An exact transcription of all the data is required.

○ ○ ○ ○

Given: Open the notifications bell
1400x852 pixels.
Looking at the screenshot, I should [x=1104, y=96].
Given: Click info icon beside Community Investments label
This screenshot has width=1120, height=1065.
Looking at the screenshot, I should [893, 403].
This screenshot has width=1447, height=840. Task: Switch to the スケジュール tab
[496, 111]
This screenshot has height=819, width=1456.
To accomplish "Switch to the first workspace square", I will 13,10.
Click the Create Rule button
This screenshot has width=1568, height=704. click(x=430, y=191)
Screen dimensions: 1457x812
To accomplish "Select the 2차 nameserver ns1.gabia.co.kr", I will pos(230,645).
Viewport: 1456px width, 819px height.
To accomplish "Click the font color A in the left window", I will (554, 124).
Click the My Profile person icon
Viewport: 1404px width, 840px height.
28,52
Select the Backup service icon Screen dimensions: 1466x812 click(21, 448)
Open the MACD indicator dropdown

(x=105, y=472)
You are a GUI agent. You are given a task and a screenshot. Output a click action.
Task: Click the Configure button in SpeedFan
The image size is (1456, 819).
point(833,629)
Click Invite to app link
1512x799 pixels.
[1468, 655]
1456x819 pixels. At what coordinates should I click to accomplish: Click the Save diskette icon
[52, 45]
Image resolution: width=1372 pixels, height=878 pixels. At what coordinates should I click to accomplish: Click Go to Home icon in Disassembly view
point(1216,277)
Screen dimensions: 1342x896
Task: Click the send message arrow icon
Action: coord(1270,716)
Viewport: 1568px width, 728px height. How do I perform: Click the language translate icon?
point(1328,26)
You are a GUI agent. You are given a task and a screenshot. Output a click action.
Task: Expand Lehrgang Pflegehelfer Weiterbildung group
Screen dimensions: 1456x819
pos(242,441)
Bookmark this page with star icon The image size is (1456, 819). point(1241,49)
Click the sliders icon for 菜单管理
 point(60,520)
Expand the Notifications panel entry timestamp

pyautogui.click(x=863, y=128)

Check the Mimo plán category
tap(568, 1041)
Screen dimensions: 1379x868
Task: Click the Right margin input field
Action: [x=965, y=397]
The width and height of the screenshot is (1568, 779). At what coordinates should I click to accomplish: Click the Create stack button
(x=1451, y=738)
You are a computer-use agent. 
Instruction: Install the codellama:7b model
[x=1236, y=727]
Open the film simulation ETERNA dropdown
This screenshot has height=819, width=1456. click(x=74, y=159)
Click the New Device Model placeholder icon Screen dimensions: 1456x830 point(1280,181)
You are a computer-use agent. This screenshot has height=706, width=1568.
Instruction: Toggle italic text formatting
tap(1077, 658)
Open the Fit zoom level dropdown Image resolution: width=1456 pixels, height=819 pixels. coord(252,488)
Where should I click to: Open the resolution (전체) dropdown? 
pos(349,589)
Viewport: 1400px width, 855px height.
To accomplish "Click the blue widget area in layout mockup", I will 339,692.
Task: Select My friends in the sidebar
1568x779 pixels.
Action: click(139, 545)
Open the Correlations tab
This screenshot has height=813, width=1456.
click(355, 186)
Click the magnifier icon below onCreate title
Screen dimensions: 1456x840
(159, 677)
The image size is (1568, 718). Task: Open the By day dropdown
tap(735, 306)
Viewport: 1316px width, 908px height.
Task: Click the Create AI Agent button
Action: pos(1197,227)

○ ○ ○ ○

## Exercise result:
Given: Open the notifications bell
1400x852 pixels.
Looking at the screenshot, I should [x=1104, y=96].
Given: Click info icon beside Community Investments label
This screenshot has width=1120, height=1065.
Looking at the screenshot, I should [893, 403].
This screenshot has width=1447, height=840. Task: Switch to the スケジュール tab
[496, 111]
This screenshot has height=819, width=1456.
To accomplish "Switch to the first workspace square", I will 13,10.
Click the Create Rule button
This screenshot has width=1568, height=704. click(x=430, y=191)
Screen dimensions: 1457x812
To accomplish "Select the 2차 nameserver ns1.gabia.co.kr", I will pos(230,645).
Viewport: 1456px width, 819px height.
To accomplish "Click the font color A in the left window", I will (554, 124).
Click the My Profile person icon
Viewport: 1404px width, 840px height.
28,52
Select the Backup service icon Screen dimensions: 1466x812 click(21, 448)
Open the MACD indicator dropdown

(x=105, y=472)
You are a GUI agent. You are given a task and a screenshot. Output a click action.
Task: Click the Configure button in SpeedFan
The image size is (1456, 819).
point(833,629)
Click Invite to app link
1512x799 pixels.
[1468, 655]
1456x819 pixels. At what coordinates should I click to accomplish: Click the Save diskette icon
[52, 45]
Image resolution: width=1372 pixels, height=878 pixels. At what coordinates should I click to accomplish: Click Go to Home icon in Disassembly view
point(1216,277)
Screen dimensions: 1342x896
Task: Click the send message arrow icon
Action: coord(1270,716)
Viewport: 1568px width, 728px height. How do I perform: Click the language translate icon?
point(1328,26)
You are a GUI agent. You are given a task and a screenshot. Output a click action.
Task: Expand Lehrgang Pflegehelfer Weiterbildung group
Screen dimensions: 1456x819
pos(242,441)
Bookmark this page with star icon The image size is (1456, 819). point(1241,49)
Click the sliders icon for 菜单管理
 point(60,520)
Expand the Notifications panel entry timestamp

pyautogui.click(x=863, y=128)

Check the Mimo plán category
tap(568, 1041)
Screen dimensions: 1379x868
Task: Click the Right margin input field
Action: [x=965, y=397]
The width and height of the screenshot is (1568, 779). At what coordinates should I click to accomplish: Click the Create stack button
(x=1451, y=738)
You are a computer-use agent. 
Instruction: Install the codellama:7b model
[x=1236, y=727]
Open the film simulation ETERNA dropdown
This screenshot has height=819, width=1456. click(x=74, y=159)
Click the New Device Model placeholder icon Screen dimensions: 1456x830 point(1280,181)
You are a computer-use agent. This screenshot has height=706, width=1568.
Instruction: Toggle italic text formatting
tap(1077, 658)
Open the Fit zoom level dropdown Image resolution: width=1456 pixels, height=819 pixels. coord(252,488)
Where should I click to: Open the resolution (전체) dropdown? 
pos(349,589)
Viewport: 1400px width, 855px height.
To accomplish "Click the blue widget area in layout mockup", I will 339,692.
Task: Select My friends in the sidebar
1568x779 pixels.
Action: click(139, 545)
Open the Correlations tab
This screenshot has height=813, width=1456.
click(355, 186)
Click the magnifier icon below onCreate title
Screen dimensions: 1456x840
(159, 677)
The image size is (1568, 718). Task: Open the By day dropdown
tap(735, 306)
Viewport: 1316px width, 908px height.
Task: Click the Create AI Agent button
Action: pos(1197,227)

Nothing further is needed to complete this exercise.